Israeli researchers are trying to develop the next generation antibiotics in order to take on the drug-resistant superbugs.
Dr. Micha Fridman of Tel Aviv University's Department of Chemistry says the key is in the bacteria itself.
"We took the mechanism of bacterial resistance and used this mechanism itself to generate antibiotics," explains Dr. Fridman. "It's thanks to these bacteria that we can develop a better medication." Conducted in collaboration with Prof. Sylvie Garneau-Tsodikova from the University of Michigan at Ann Arbor, Dr. Fridman's research was highlighted recently in the journal ChemBioChem.
According to Dr. Fridman, certain bacterial strains include enzymes which help the bacteria to inactivate antibiotics. When the enzymes meet with these antibiotics, they chemically alter the drug, making the antibiotic ineffective and unable to recognize its target.
Turning this powerful mechanism against the bacteria itself, the team isolated the antibiotic-inactivating enzymes from the bacteria, then integrated them into the drugs. With this alteration, the modified antibiotics proved to be effective against typically resistant bacterial strains.
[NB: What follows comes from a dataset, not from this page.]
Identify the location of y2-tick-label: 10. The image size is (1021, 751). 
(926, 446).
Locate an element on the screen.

At the heart of this development, says Dr. Fridman, was the chemical modification of the parent drug. Once the researchers identified how the bacteria incapacitated the antibiotics, they were able to create a drug that could block bacterial resistance while maintaining the integrity of the antibiotic.
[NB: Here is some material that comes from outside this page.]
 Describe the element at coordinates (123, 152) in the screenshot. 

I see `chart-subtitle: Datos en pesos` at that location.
According to the Center for Disease Control, each year 90,000 people in the U.S. die of drug-resistant "superbugs", bacteria like Staphylococcus aureus (MRSA), a deadly form of staph infection resistant to normal antibiotics. Although hospital patients are particularly susceptible as a result of open wounds and weakened immune systems, the bacteria can infect anyone.
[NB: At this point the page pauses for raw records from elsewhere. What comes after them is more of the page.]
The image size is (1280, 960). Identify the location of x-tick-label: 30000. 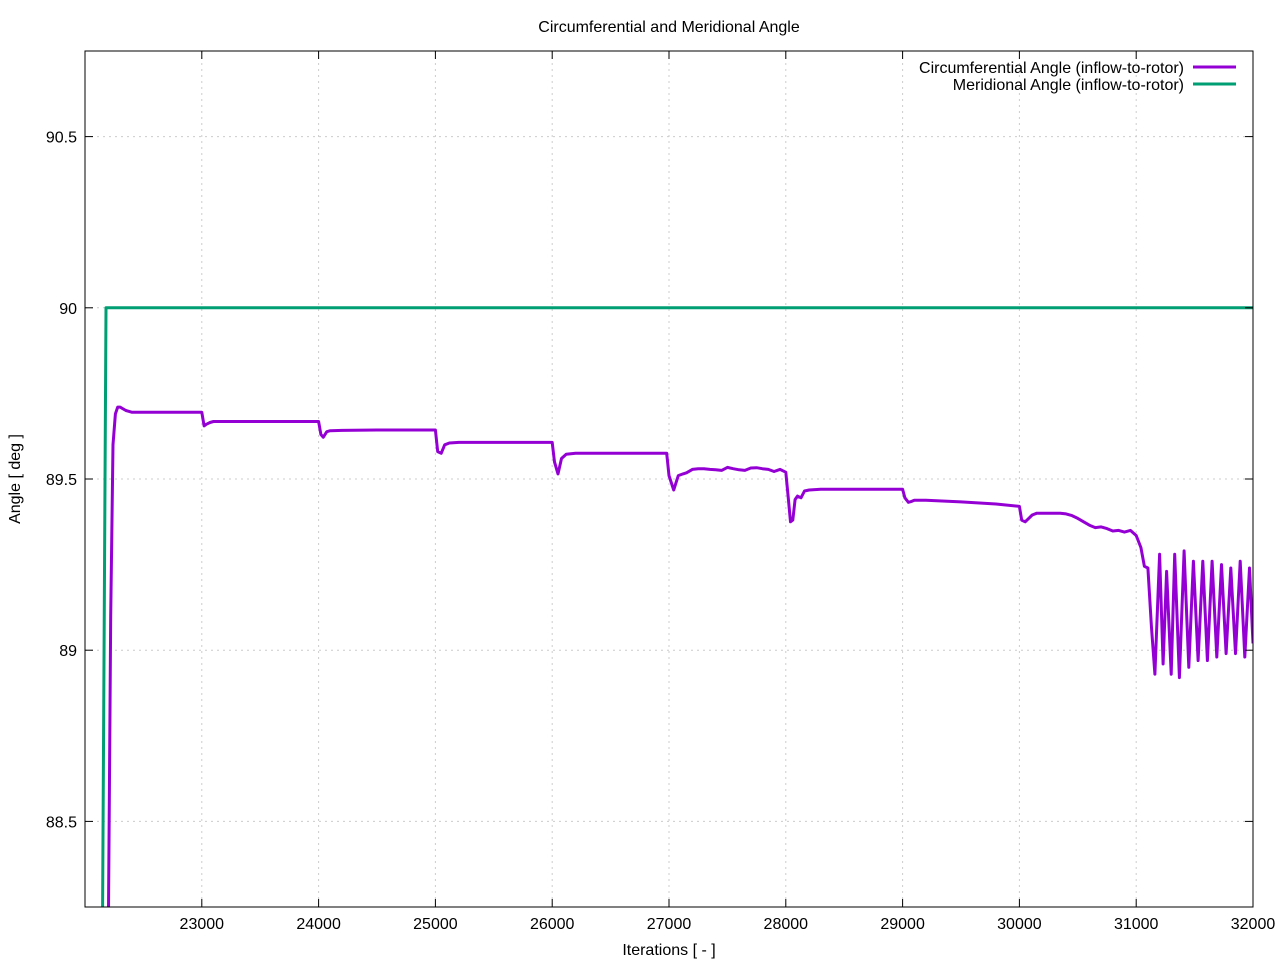
(1020, 924).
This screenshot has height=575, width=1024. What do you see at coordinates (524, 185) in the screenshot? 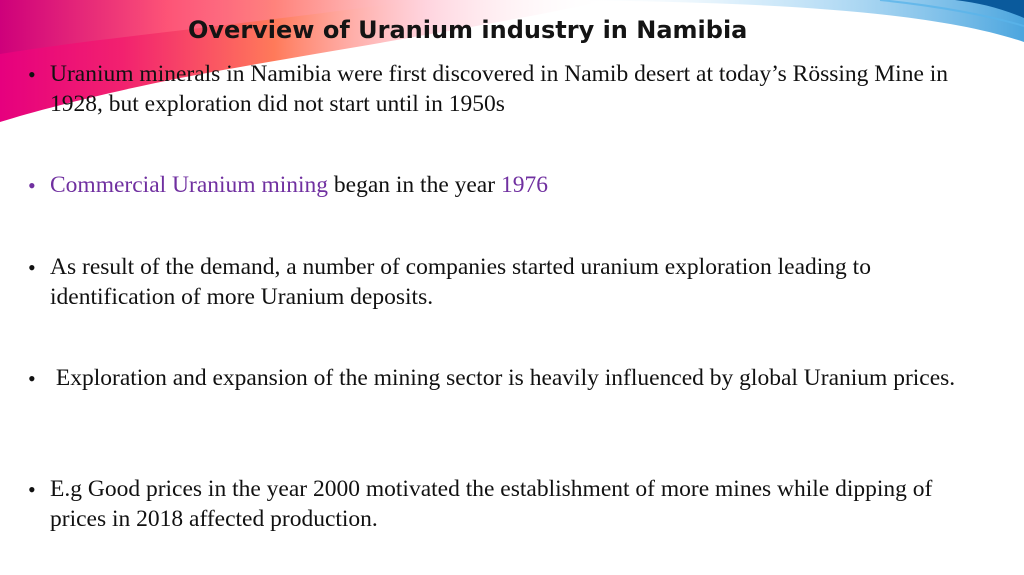
I see `highlight-year: 1976` at bounding box center [524, 185].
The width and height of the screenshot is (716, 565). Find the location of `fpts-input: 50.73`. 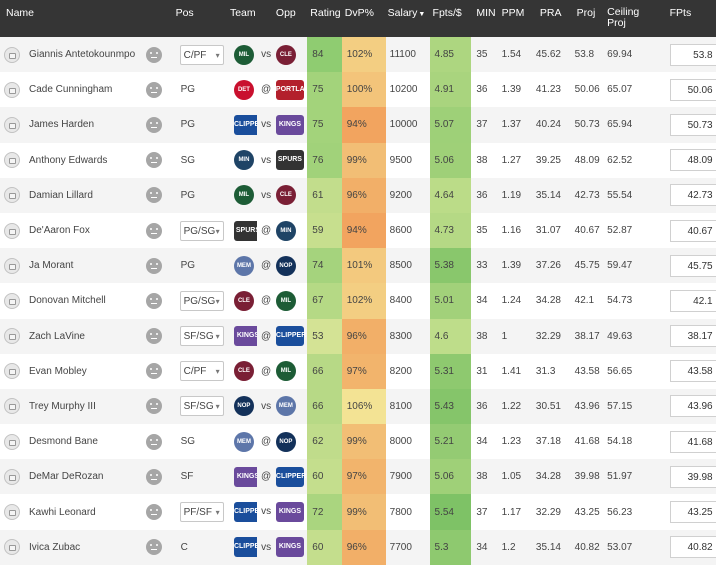

fpts-input: 50.73 is located at coordinates (692, 124).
But the new antibiotics will be a vast improvement on today's drugs, says Dr. Fridman. When fully developed, they could be used to treat infections that are now considered difficult if not impossible to treat with current antibiotics.
Dr. Fridman says that, while the new antibiotics are a few years away from the marketplace, the ability to beat bacterial resistance will be invaluable for the future of health care.